» **INSTRUCTION 1**:
In the fishing post, how far below its normal level was the river?

Bread punch chub and roach reward tenacity

December 22, 2016 at 2:28 pm

With visitors over the Christmas period and bad weather threatened, my only chance to fish for sometime came this week, when morning cloud drifted away to reveal a blue sky and low winter sunshine. So near the winter equinox, I needed to get out straight after lunch to manage a couple of hours on my local river. Loading my gear into the van, I was interrupted by our window cleaner, who was on his pre Christmas rounds. A carp fisherman himself, with several French caught 30 pounders to his name, the usual angler to angler conversation began, before I excused myself to get his payment, adding a little extra for his Christmas Box. He was up his ladder, when I returned, taking the opportunity to hand over the cash and escape, as precious daylight was at a premium.


The river was crystal clear and about 6 inches down on normal, with a steady run along my bank; it looked perfect. My last visit put two chub of over 3 lbs each in the landing net before I lost my float rig. Then I was travelling light with the rod made up and had to pack up, but this time was fully equipped with tackle box and keep net in anticipation of a busy afternoon.

» **DATASET ENTRIES**:
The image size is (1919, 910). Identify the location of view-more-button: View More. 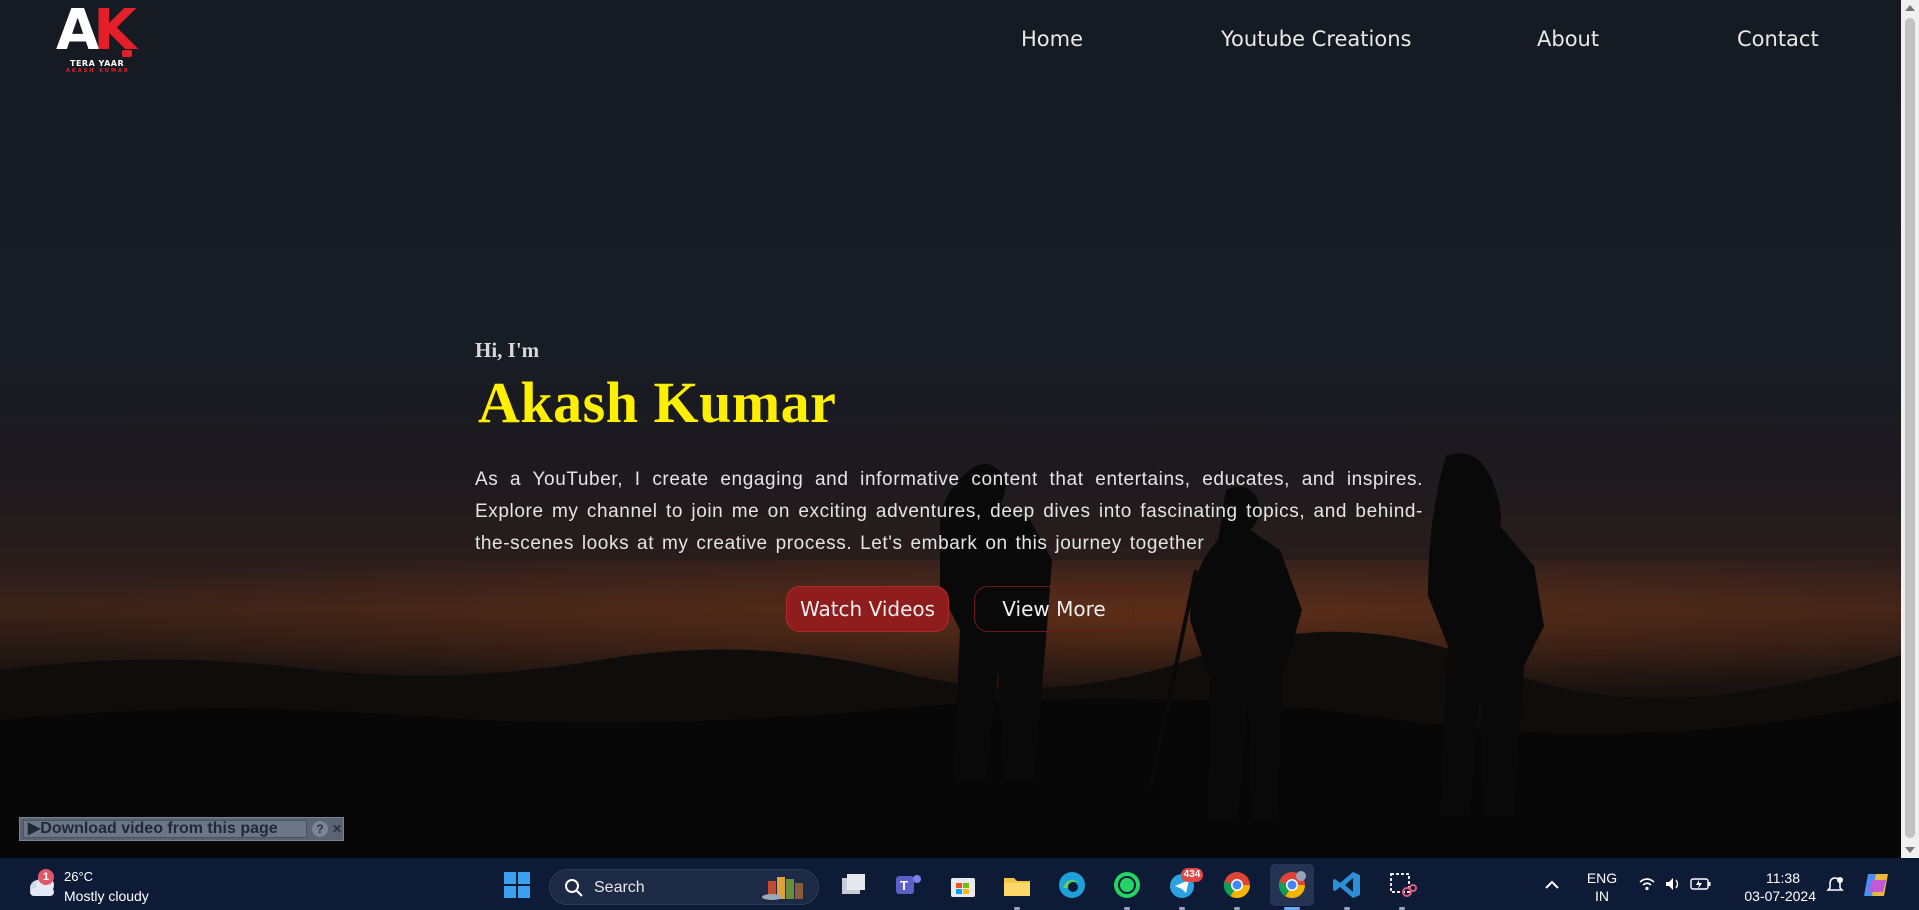
(1054, 609).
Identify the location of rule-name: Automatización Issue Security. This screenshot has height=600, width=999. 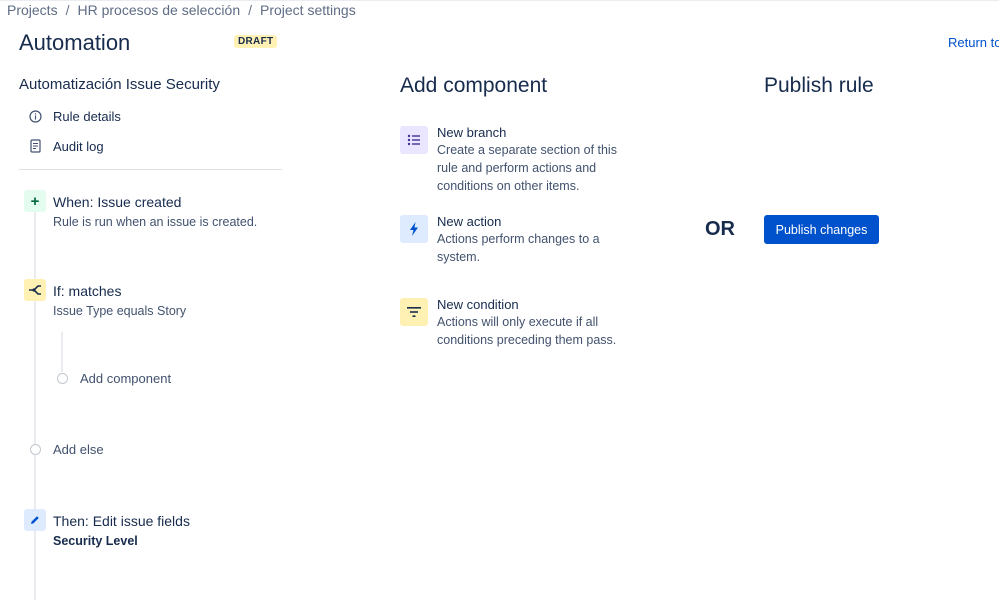
(120, 84).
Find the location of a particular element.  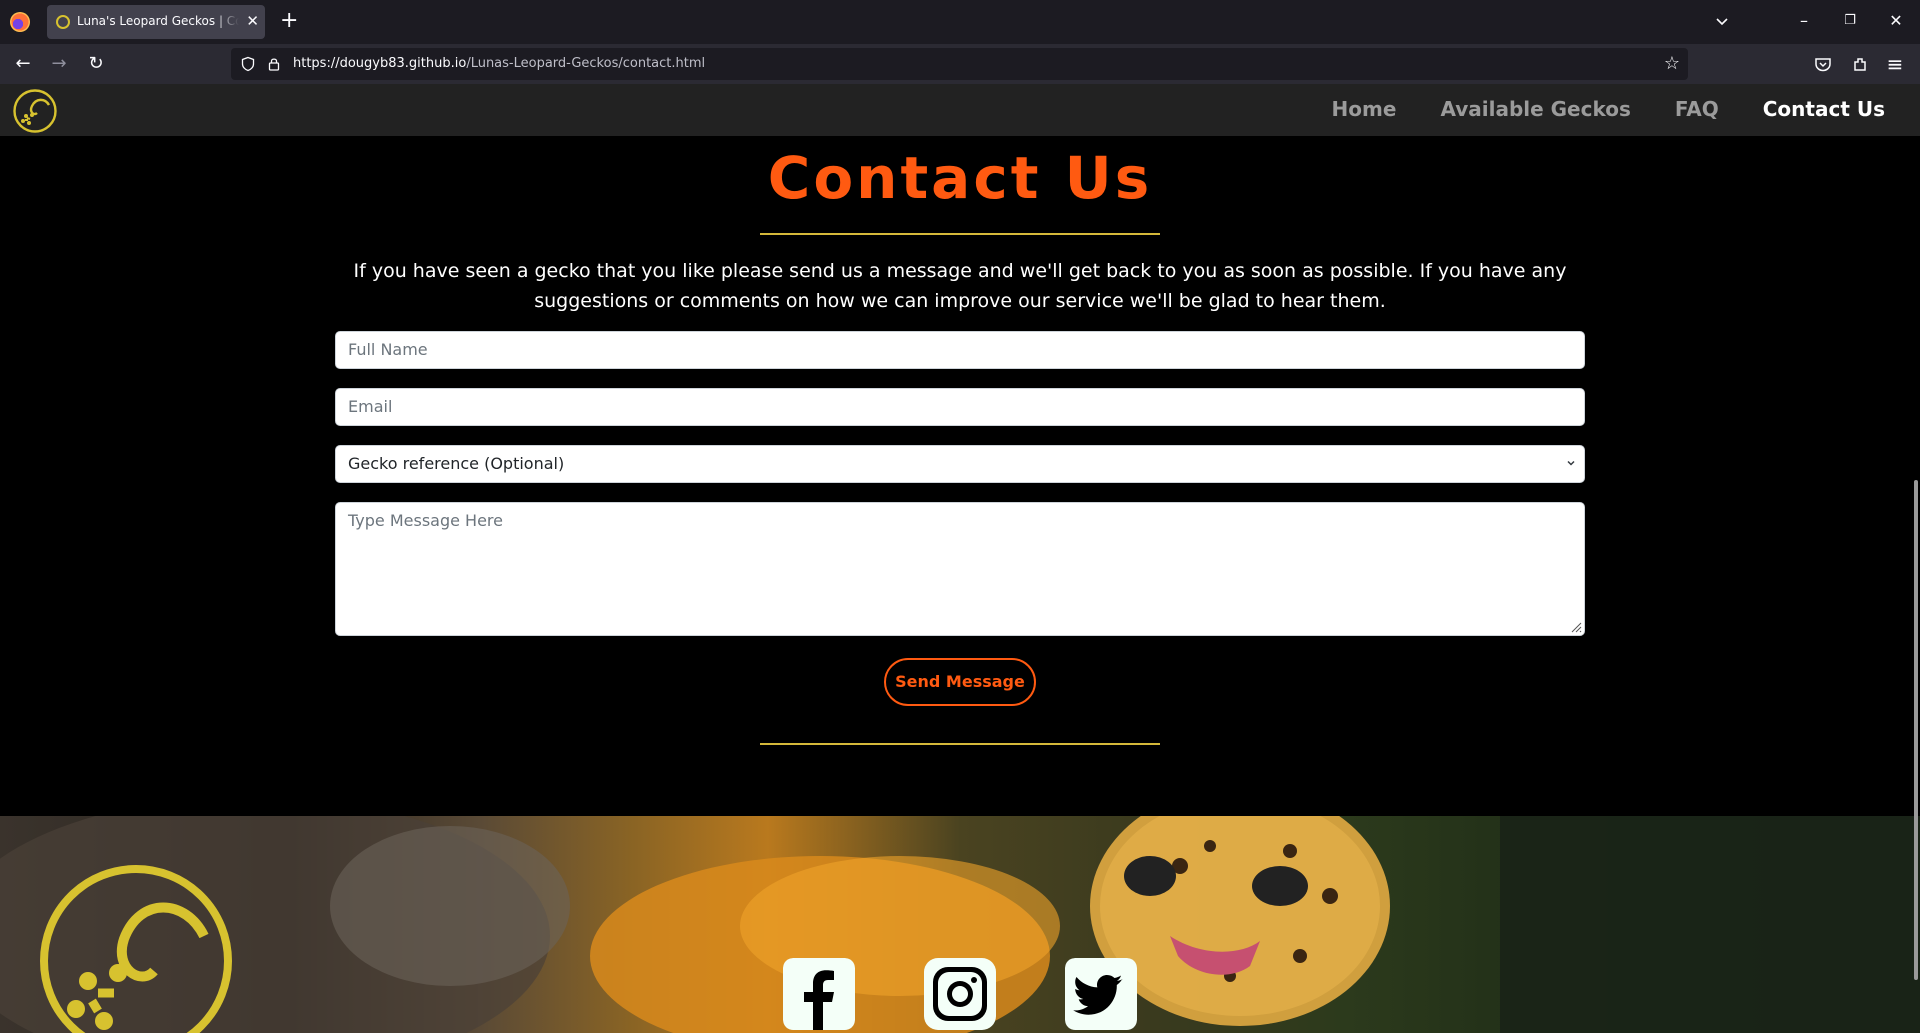

facebook-icon is located at coordinates (819, 994).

» **INSTRUCTION 2**:
Quote the listing exactly, starting at the line that contains "Identify the location of rule-name: Automatización" and ending at the end of the listing, with both ends included. Leave out the pictures.

» **YOUR RESPONSE 1**:
About 6 inches down on normal.

» **YOUR RESPONSE 2**:
Identify the location of rule-name: Automatización Issue Security. This screenshot has height=600, width=999. 
(120, 84).
Find the location of a particular element.  

facebook-icon is located at coordinates (819, 994).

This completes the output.